##### Extracted information #####
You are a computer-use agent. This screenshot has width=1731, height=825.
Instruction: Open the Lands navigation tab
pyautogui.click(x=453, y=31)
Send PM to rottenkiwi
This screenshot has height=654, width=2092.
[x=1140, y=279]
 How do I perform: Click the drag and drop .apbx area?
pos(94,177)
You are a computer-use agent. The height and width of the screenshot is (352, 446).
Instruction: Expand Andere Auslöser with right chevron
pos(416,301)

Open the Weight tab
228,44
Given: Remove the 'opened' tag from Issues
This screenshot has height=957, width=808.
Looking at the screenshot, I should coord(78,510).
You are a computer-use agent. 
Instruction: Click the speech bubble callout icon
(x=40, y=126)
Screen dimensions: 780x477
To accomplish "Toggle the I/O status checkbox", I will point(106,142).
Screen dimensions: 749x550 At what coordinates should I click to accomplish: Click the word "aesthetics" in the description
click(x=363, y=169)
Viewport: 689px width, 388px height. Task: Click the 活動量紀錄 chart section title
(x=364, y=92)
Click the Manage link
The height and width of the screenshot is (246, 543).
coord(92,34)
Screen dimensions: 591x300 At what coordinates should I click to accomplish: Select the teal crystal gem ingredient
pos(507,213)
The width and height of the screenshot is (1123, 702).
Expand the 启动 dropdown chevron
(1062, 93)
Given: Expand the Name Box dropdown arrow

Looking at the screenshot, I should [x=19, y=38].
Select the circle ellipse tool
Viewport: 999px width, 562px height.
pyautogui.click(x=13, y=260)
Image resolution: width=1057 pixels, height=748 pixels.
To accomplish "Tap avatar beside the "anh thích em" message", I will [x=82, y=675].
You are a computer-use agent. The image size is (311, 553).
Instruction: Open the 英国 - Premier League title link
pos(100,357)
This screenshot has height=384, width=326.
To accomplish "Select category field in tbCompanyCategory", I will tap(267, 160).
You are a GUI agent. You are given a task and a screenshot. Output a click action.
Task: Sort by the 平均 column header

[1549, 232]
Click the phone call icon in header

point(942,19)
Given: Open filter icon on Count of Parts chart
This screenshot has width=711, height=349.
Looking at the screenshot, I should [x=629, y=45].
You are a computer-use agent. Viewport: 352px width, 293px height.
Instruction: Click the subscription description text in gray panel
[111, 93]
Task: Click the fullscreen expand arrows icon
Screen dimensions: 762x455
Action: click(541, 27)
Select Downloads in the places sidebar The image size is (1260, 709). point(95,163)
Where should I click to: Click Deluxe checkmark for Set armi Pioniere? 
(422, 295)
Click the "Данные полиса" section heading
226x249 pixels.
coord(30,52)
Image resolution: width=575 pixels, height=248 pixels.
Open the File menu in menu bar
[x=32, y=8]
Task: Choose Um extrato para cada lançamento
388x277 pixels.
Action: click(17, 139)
#####
Problem description:
Write out the data lines from the line containing "This screenshot has height=384, width=326." through the end of the data, inclusive, without changing anything.

Worked answer:
This screenshot has height=384, width=326.
To accomplish "Select category field in tbCompanyCategory", I will tap(267, 160).
You are a GUI agent. You are given a task and a screenshot. Output a click action.
Task: Sort by the 平均 column header

[1549, 232]
Click the phone call icon in header

point(942,19)
Given: Open filter icon on Count of Parts chart
This screenshot has width=711, height=349.
Looking at the screenshot, I should [x=629, y=45].
You are a computer-use agent. Viewport: 352px width, 293px height.
Instruction: Click the subscription description text in gray panel
[111, 93]
Task: Click the fullscreen expand arrows icon
Screen dimensions: 762x455
Action: click(541, 27)
Select Downloads in the places sidebar The image size is (1260, 709). point(95,163)
Where should I click to: Click Deluxe checkmark for Set armi Pioniere? 
(422, 295)
Click the "Данные полиса" section heading
226x249 pixels.
coord(30,52)
Image resolution: width=575 pixels, height=248 pixels.
Open the File menu in menu bar
[x=32, y=8]
Task: Choose Um extrato para cada lançamento
388x277 pixels.
Action: click(17, 139)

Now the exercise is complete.